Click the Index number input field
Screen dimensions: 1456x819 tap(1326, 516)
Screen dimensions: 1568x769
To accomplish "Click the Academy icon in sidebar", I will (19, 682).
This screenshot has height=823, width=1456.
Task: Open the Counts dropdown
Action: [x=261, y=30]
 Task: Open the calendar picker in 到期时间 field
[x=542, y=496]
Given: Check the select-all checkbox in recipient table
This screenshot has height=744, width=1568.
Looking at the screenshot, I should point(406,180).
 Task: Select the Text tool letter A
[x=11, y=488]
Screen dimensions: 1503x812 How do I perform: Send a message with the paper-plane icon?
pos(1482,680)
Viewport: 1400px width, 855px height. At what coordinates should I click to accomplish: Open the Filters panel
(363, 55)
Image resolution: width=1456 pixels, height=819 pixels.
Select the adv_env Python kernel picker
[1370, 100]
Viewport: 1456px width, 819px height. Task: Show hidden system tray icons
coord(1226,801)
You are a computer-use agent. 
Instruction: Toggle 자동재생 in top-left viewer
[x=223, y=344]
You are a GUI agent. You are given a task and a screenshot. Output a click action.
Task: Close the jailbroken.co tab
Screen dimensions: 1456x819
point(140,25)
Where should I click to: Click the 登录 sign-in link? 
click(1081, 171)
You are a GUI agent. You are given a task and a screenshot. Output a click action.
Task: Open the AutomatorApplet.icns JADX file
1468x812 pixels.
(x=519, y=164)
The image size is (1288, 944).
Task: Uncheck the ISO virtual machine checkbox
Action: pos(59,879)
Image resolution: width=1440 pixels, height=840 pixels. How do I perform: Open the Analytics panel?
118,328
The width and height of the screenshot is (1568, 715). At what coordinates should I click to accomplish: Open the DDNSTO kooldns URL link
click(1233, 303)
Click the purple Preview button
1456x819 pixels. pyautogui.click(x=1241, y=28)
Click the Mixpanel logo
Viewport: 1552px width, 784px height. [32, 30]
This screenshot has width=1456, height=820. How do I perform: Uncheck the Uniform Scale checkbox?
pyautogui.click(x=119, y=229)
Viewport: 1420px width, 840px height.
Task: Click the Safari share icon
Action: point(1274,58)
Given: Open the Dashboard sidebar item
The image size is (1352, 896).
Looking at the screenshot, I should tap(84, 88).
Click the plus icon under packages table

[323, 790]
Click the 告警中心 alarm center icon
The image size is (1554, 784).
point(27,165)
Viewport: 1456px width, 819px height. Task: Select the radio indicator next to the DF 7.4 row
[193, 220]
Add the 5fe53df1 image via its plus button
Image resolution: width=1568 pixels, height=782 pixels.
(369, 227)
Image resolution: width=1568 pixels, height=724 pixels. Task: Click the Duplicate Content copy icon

▶ [Brief]: Give the listing above again, word for word.

▶ [Expected output]:
Click the Index number input field
Screen dimensions: 1456x819 tap(1326, 516)
Screen dimensions: 1568x769
To accomplish "Click the Academy icon in sidebar", I will (19, 682).
This screenshot has height=823, width=1456.
Task: Open the Counts dropdown
Action: [x=261, y=30]
 Task: Open the calendar picker in 到期时间 field
[x=542, y=496]
Given: Check the select-all checkbox in recipient table
This screenshot has height=744, width=1568.
Looking at the screenshot, I should point(406,180).
 Task: Select the Text tool letter A
[x=11, y=488]
Screen dimensions: 1503x812 How do I perform: Send a message with the paper-plane icon?
pos(1482,680)
Viewport: 1400px width, 855px height. At what coordinates should I click to accomplish: Open the Filters panel
(363, 55)
Image resolution: width=1456 pixels, height=819 pixels.
Select the adv_env Python kernel picker
[1370, 100]
Viewport: 1456px width, 819px height. Task: Show hidden system tray icons
coord(1226,801)
You are a computer-use agent. 
Instruction: Toggle 자동재생 in top-left viewer
[x=223, y=344]
You are a GUI agent. You are given a task and a screenshot. Output a click action.
Task: Close the jailbroken.co tab
Screen dimensions: 1456x819
point(140,25)
Where should I click to: Click the 登录 sign-in link? 
click(1081, 171)
You are a GUI agent. You are given a task and a screenshot. Output a click action.
Task: Open the AutomatorApplet.icns JADX file
1468x812 pixels.
(x=519, y=164)
The image size is (1288, 944).
Task: Uncheck the ISO virtual machine checkbox
Action: pos(59,879)
Image resolution: width=1440 pixels, height=840 pixels. How do I perform: Open the Analytics panel?
118,328
The width and height of the screenshot is (1568, 715). At what coordinates should I click to accomplish: Open the DDNSTO kooldns URL link
click(1233, 303)
Click the purple Preview button
1456x819 pixels. pyautogui.click(x=1241, y=28)
Click the Mixpanel logo
Viewport: 1552px width, 784px height. [32, 30]
This screenshot has width=1456, height=820. How do I perform: Uncheck the Uniform Scale checkbox?
pyautogui.click(x=119, y=229)
Viewport: 1420px width, 840px height.
Task: Click the Safari share icon
Action: point(1274,58)
Given: Open the Dashboard sidebar item
The image size is (1352, 896).
Looking at the screenshot, I should tap(84, 88).
Click the plus icon under packages table

[323, 790]
Click the 告警中心 alarm center icon
The image size is (1554, 784).
point(27,165)
Viewport: 1456px width, 819px height. Task: Select the radio indicator next to the DF 7.4 row
[193, 220]
Add the 5fe53df1 image via its plus button
Image resolution: width=1568 pixels, height=782 pixels.
(369, 227)
Image resolution: width=1568 pixels, height=724 pixels. Task: Click the Duplicate Content copy icon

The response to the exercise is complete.